Work required - Reproduce each entry below exactly as it appears.

Input records -
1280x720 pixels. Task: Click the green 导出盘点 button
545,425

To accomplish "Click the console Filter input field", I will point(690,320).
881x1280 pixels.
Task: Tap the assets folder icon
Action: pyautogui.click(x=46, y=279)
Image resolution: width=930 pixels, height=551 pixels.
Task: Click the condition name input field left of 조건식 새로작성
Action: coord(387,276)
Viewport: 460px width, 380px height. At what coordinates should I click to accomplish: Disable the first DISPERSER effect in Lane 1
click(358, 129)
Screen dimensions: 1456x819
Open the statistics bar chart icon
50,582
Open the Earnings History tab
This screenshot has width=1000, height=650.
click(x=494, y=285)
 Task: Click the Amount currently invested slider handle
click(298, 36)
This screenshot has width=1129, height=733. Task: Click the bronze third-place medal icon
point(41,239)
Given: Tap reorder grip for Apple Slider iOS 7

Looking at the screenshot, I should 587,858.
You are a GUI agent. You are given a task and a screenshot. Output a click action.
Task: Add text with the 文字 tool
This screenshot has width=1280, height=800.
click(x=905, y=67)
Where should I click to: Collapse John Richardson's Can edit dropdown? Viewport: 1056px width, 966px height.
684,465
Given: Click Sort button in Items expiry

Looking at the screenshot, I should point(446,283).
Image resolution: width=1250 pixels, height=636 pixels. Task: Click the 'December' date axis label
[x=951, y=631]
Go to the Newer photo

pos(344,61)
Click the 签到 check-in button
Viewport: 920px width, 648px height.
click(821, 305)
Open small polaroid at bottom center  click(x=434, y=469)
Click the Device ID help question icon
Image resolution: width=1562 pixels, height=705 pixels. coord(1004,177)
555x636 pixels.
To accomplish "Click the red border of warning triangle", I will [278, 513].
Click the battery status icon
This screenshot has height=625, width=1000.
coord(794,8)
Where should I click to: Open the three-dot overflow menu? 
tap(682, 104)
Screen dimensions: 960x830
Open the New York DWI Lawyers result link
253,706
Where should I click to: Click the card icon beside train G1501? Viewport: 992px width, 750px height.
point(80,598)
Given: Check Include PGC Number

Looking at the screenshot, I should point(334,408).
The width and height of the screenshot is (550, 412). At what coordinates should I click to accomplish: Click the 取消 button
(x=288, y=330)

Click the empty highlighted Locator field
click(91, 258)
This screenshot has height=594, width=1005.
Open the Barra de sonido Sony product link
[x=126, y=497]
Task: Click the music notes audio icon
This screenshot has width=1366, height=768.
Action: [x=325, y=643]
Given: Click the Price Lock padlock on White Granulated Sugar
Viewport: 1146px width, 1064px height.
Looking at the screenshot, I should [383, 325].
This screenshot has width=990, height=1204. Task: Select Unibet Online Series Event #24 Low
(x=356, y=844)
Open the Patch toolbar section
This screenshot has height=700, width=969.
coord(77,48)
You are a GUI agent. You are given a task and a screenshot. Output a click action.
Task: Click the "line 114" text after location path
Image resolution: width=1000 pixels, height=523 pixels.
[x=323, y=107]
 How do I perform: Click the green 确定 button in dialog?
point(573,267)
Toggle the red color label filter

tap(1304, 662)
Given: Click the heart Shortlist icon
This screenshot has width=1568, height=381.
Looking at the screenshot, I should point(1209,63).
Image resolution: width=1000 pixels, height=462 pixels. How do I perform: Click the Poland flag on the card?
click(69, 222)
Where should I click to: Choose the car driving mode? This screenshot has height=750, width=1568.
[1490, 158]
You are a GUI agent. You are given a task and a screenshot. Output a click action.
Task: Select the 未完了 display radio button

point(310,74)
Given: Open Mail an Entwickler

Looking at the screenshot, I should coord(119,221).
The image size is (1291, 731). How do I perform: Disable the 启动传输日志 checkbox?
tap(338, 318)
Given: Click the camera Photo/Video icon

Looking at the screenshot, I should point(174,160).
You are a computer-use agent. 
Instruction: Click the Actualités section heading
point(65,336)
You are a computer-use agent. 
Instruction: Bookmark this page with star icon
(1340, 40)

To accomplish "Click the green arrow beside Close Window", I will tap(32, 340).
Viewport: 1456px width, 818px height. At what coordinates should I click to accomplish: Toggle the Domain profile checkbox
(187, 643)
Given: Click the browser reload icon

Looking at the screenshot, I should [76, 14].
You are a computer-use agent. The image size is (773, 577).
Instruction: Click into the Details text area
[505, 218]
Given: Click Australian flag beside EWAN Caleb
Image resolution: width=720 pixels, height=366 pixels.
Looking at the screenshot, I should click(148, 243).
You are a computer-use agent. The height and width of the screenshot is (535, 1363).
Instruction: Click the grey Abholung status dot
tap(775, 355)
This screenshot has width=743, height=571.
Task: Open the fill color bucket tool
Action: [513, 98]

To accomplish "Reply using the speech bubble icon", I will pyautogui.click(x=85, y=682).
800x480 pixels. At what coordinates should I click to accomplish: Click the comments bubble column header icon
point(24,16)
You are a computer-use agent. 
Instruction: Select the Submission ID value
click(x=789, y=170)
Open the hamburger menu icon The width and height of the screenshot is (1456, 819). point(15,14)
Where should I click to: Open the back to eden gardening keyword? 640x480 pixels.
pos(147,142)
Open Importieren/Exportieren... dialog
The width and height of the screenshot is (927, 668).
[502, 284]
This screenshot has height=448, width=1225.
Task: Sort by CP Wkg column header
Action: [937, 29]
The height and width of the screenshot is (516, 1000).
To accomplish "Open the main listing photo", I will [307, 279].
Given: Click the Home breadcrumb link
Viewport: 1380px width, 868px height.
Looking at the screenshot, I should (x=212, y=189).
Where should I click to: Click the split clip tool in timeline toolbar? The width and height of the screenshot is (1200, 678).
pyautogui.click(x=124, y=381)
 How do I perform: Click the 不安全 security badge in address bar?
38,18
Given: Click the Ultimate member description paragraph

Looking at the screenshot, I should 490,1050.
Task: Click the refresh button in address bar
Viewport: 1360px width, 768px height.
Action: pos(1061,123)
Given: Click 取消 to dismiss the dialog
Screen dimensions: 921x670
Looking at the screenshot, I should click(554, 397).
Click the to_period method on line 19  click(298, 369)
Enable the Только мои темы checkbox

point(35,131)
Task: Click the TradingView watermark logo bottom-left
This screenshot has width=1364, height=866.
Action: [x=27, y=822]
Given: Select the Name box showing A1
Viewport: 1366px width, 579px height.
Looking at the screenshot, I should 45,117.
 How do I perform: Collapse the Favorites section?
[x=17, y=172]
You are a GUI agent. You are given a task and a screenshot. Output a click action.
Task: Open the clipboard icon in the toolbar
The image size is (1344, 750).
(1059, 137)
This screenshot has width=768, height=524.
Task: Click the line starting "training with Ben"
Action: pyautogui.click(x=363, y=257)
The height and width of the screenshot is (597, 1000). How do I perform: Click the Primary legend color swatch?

Exercise output -
1280x720 pixels. Task: Click the green 导出盘点 button
545,425

To accomplish "Click the console Filter input field", I will point(690,320).
881x1280 pixels.
Task: Tap the assets folder icon
Action: pyautogui.click(x=46, y=279)
Image resolution: width=930 pixels, height=551 pixels.
Task: Click the condition name input field left of 조건식 새로작성
Action: coord(387,276)
Viewport: 460px width, 380px height. At what coordinates should I click to accomplish: Disable the first DISPERSER effect in Lane 1
click(358, 129)
Screen dimensions: 1456x819
Open the statistics bar chart icon
50,582
Open the Earnings History tab
This screenshot has width=1000, height=650.
click(x=494, y=285)
 Task: Click the Amount currently invested slider handle
click(298, 36)
This screenshot has width=1129, height=733. Task: Click the bronze third-place medal icon
point(41,239)
Given: Tap reorder grip for Apple Slider iOS 7

Looking at the screenshot, I should 587,858.
You are a GUI agent. You are given a task and a screenshot. Output a click action.
Task: Add text with the 文字 tool
This screenshot has width=1280, height=800.
click(x=905, y=67)
Where should I click to: Collapse John Richardson's Can edit dropdown? Viewport: 1056px width, 966px height.
684,465
Given: Click Sort button in Items expiry

Looking at the screenshot, I should point(446,283).
Image resolution: width=1250 pixels, height=636 pixels. Task: Click the 'December' date axis label
[x=951, y=631]
Go to the Newer photo

pos(344,61)
Click the 签到 check-in button
Viewport: 920px width, 648px height.
click(821, 305)
Open small polaroid at bottom center  click(x=434, y=469)
Click the Device ID help question icon
Image resolution: width=1562 pixels, height=705 pixels. coord(1004,177)
555x636 pixels.
To accomplish "Click the red border of warning triangle", I will [278, 513].
Click the battery status icon
This screenshot has height=625, width=1000.
coord(794,8)
Where should I click to: Open the three-dot overflow menu? 
tap(682, 104)
Screen dimensions: 960x830
Open the New York DWI Lawyers result link
253,706
Where should I click to: Click the card icon beside train G1501? Viewport: 992px width, 750px height.
point(80,598)
Given: Check Include PGC Number

Looking at the screenshot, I should point(334,408).
The width and height of the screenshot is (550, 412). At what coordinates should I click to accomplish: Click the 取消 button
(x=288, y=330)

Click the empty highlighted Locator field
click(91, 258)
This screenshot has height=594, width=1005.
Open the Barra de sonido Sony product link
[x=126, y=497]
Task: Click the music notes audio icon
This screenshot has width=1366, height=768.
Action: [x=325, y=643]
Given: Click the Price Lock padlock on White Granulated Sugar
Viewport: 1146px width, 1064px height.
Looking at the screenshot, I should [383, 325].
This screenshot has width=990, height=1204. Task: Select Unibet Online Series Event #24 Low
(x=356, y=844)
Open the Patch toolbar section
This screenshot has height=700, width=969.
coord(77,48)
You are a GUI agent. You are given a task and a screenshot. Output a click action.
Task: Click the "line 114" text after location path
Image resolution: width=1000 pixels, height=523 pixels.
[x=323, y=107]
 How do I perform: Click the green 确定 button in dialog?
point(573,267)
Toggle the red color label filter

tap(1304, 662)
Given: Click the heart Shortlist icon
This screenshot has width=1568, height=381.
Looking at the screenshot, I should point(1209,63).
Image resolution: width=1000 pixels, height=462 pixels. How do I perform: Click the Poland flag on the card?
click(69, 222)
Where should I click to: Choose the car driving mode? This screenshot has height=750, width=1568.
[1490, 158]
You are a GUI agent. You are given a task and a screenshot. Output a click action.
Task: Select the 未完了 display radio button

point(310,74)
Given: Open Mail an Entwickler

Looking at the screenshot, I should coord(119,221).
The image size is (1291, 731). How do I perform: Disable the 启动传输日志 checkbox?
tap(338, 318)
Given: Click the camera Photo/Video icon

Looking at the screenshot, I should point(174,160).
You are a computer-use agent. 
Instruction: Click the Actualités section heading
point(65,336)
You are a computer-use agent. 
Instruction: Bookmark this page with star icon
(1340, 40)

To accomplish "Click the green arrow beside Close Window", I will tap(32, 340).
Viewport: 1456px width, 818px height. At what coordinates should I click to accomplish: Toggle the Domain profile checkbox
(187, 643)
Given: Click the browser reload icon

Looking at the screenshot, I should [76, 14].
You are a computer-use agent. The image size is (773, 577).
Instruction: Click into the Details text area
[505, 218]
Given: Click Australian flag beside EWAN Caleb
Image resolution: width=720 pixels, height=366 pixels.
Looking at the screenshot, I should click(148, 243).
You are a computer-use agent. The height and width of the screenshot is (535, 1363).
Instruction: Click the grey Abholung status dot
tap(775, 355)
This screenshot has width=743, height=571.
Task: Open the fill color bucket tool
Action: [513, 98]

To accomplish "Reply using the speech bubble icon", I will pyautogui.click(x=85, y=682).
800x480 pixels. At what coordinates should I click to accomplish: Click the comments bubble column header icon
point(24,16)
You are a computer-use agent. 
Instruction: Select the Submission ID value
click(x=789, y=170)
Open the hamburger menu icon The width and height of the screenshot is (1456, 819). point(15,14)
Where should I click to: Open the back to eden gardening keyword? 640x480 pixels.
pos(147,142)
Open Importieren/Exportieren... dialog
The width and height of the screenshot is (927, 668).
[502, 284]
This screenshot has height=448, width=1225.
Task: Sort by CP Wkg column header
Action: [937, 29]
The height and width of the screenshot is (516, 1000).
To accomplish "Open the main listing photo", I will [307, 279].
Given: Click the Home breadcrumb link
Viewport: 1380px width, 868px height.
Looking at the screenshot, I should (x=212, y=189).
Where should I click to: Click the split clip tool in timeline toolbar? The width and height of the screenshot is (1200, 678).
pyautogui.click(x=124, y=381)
 How do I perform: Click the 不安全 security badge in address bar?
38,18
Given: Click the Ultimate member description paragraph

Looking at the screenshot, I should 490,1050.
Task: Click the refresh button in address bar
Viewport: 1360px width, 768px height.
Action: pos(1061,123)
Given: Click 取消 to dismiss the dialog
Screen dimensions: 921x670
Looking at the screenshot, I should click(554, 397).
Click the to_period method on line 19  click(298, 369)
Enable the Только мои темы checkbox

point(35,131)
Task: Click the TradingView watermark logo bottom-left
This screenshot has width=1364, height=866.
Action: [x=27, y=822]
Given: Select the Name box showing A1
Viewport: 1366px width, 579px height.
Looking at the screenshot, I should 45,117.
 How do I perform: Collapse the Favorites section?
[x=17, y=172]
You are a GUI agent. You are given a task and a screenshot. Output a click action.
Task: Open the clipboard icon in the toolbar
The image size is (1344, 750).
(1059, 137)
This screenshot has width=768, height=524.
Task: Click the line starting "training with Ben"
Action: pyautogui.click(x=363, y=257)
The height and width of the screenshot is (597, 1000). How do I perform: Click the Primary legend color swatch?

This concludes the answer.